Albanese’s attitude towards Indo-Pacific politics will be put to the immediate test as he is expected to be sworn in on Monday with his foreign secretary, Penny Wong, to join US President Joe Biden Participate in the planned quad meeting.

Labour chairman and former deputy prime minister Wayne Swan said it was “heartening” that voters had affirmed support for progressive values ​​after nine years of Conservative rule. “Trump-style climate and social policies have been rejected in this election,” he told the Financial Times.

Labour’s victory overshadowed the fact that, as an independent, direct support for the two main parties fell to their lowest level in more than 100 years, with the Greens and right-wing parties taking about a third of the total vote.

Morrison said in his concession speech it was a “time of great turmoil”.

He addressed a party that lost most of its front-row seats on the night and saw its support collapse in wealthy urban heartland seats as voters turned to independent candidates standing on the platform of climate change and integrity.

The biggest shock of the night was the loss of Liberal treasurer and deputy leader Josh Frydenberg in Melbourne’s traditionally ultra-safe seat of Kooyong.
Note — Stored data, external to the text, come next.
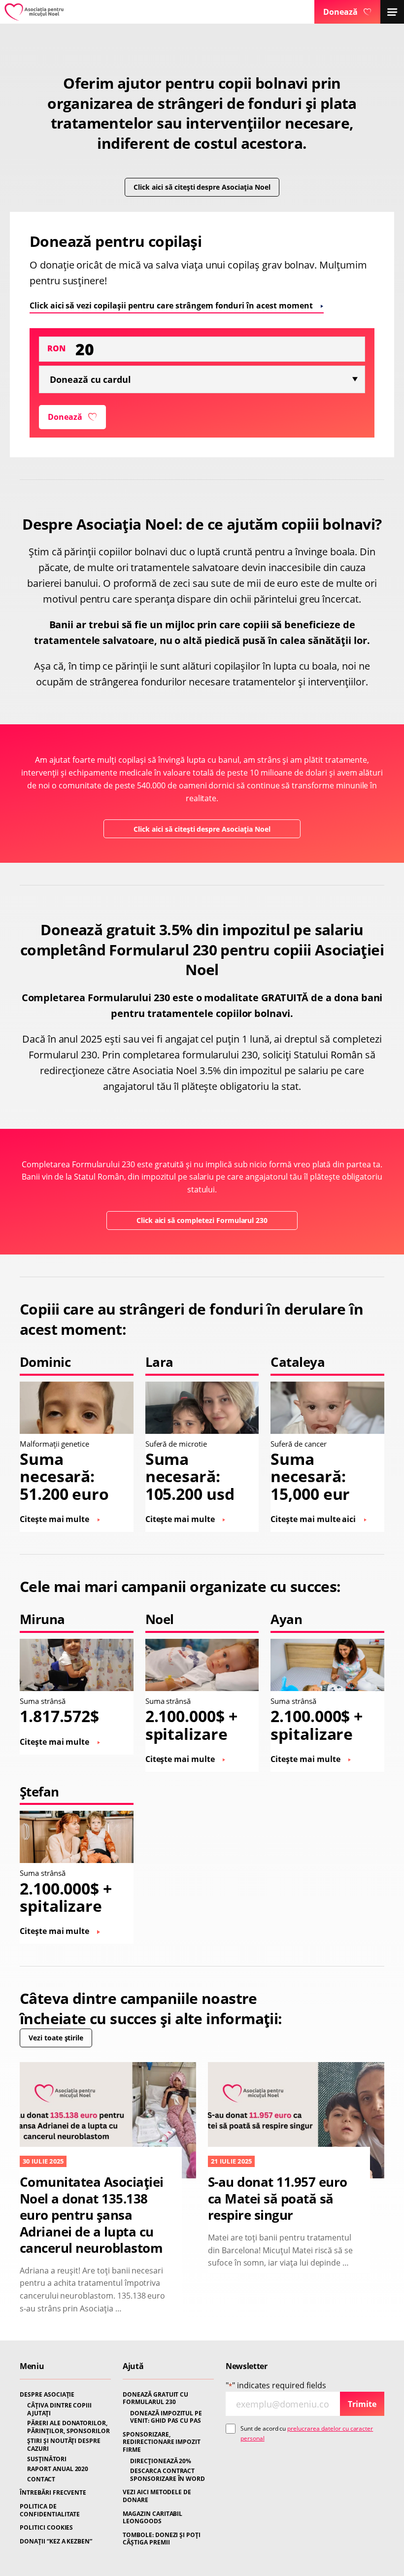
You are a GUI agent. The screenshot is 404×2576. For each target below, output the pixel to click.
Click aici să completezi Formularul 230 (202, 1220)
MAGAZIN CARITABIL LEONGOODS (152, 2517)
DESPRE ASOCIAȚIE (47, 2395)
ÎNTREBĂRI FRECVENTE (53, 2493)
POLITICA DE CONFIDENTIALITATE (50, 2510)
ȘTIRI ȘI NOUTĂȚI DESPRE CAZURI (64, 2444)
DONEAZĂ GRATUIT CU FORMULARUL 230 (155, 2398)
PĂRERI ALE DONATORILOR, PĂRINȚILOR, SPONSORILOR (68, 2427)
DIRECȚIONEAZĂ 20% (160, 2461)
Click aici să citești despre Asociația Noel (202, 187)
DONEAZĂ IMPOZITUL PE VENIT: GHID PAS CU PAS (166, 2417)
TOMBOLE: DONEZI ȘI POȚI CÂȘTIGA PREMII (162, 2538)
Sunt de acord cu (306, 2433)
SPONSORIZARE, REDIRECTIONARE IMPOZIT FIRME (162, 2442)
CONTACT (41, 2479)
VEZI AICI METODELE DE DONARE (157, 2496)
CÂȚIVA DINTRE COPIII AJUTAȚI (59, 2409)
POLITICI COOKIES (46, 2528)
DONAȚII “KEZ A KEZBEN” (56, 2541)
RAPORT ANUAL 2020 (57, 2469)
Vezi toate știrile (56, 2037)
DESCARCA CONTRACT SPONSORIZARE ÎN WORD (167, 2474)
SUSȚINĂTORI (47, 2459)
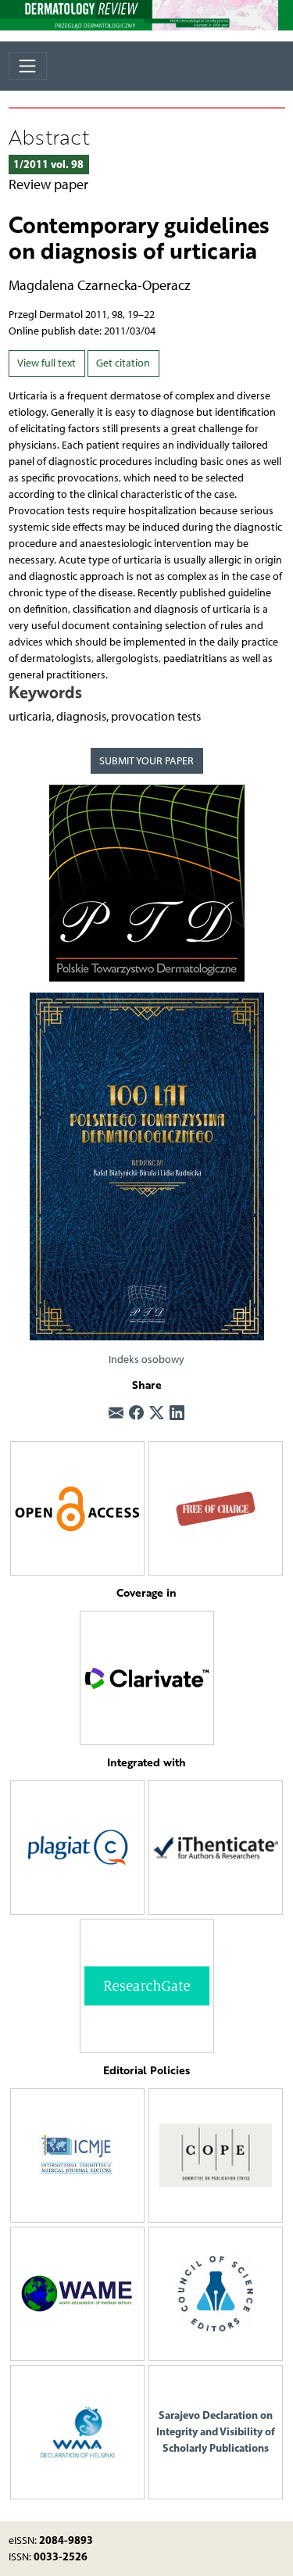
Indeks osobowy (146, 1359)
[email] (116, 1414)
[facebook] (136, 1414)
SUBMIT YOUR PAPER (146, 760)
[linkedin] (177, 1414)
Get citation (123, 363)
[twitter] (156, 1414)
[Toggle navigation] (28, 66)
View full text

It is the former site of Robert Menzies, the founder of the modern Liberal Party and Australia’s longest-serving Prime Minister.

Frydenberg had been considered a possible future leader of the party and a potential prime minister.

He was defeated by Monique Ryan, a doctor and one of the so-called “cyan independents” campaigning in traditionally safe conservative seats on a platform of climate action, anti-corruption and gender equality . The independents won at least five traditionally safe Liberal seats.

The pro-business, pro-climate ‘blue-green’ candidate, named after its brand colour, which sits between conservative blue and environmentalist green, will now represent some of the wealthiest voters in Sydney and Melbourne.

Labor had the best results in Western Australia, taking a few seats from the Liberals after swings of about 10 per cent. This offsets their failure to secure two key seats in Tasmania, where the Liberals have gained a firm footing.

Morrison, whose coalition has been in government for a decade, is seeking to become the first prime minister since John Howard to win a second term, but has trailed his rivals in polls ahead of election day.

He’s tackled voter unpopularity by promising to change his “bulldozer” style and rolled out a last-ditch housing policy aimed at appealing to younger voters, but it’s not enough.

In Melbourne, “blue-green independents” won two traditionally Conservative seats, while Labor won the traditionally ultra-safe Liberal seat of Higgins – which covers Melbourne’s most exclusive suburb of Toorak – for the first time.

In Sydney, ‘blue-green’ candidates have won the harbour seats of Waringa, North Sydney and Wentworth, three of the country’s richest constituencies, where two former Liberal prime ministers Tony Seats for Abbott and Malcolm Turnbull.

In a flood-prone Queensland in recent months, the Greens made a surprise move, taking Griffith’s Brisbane seat.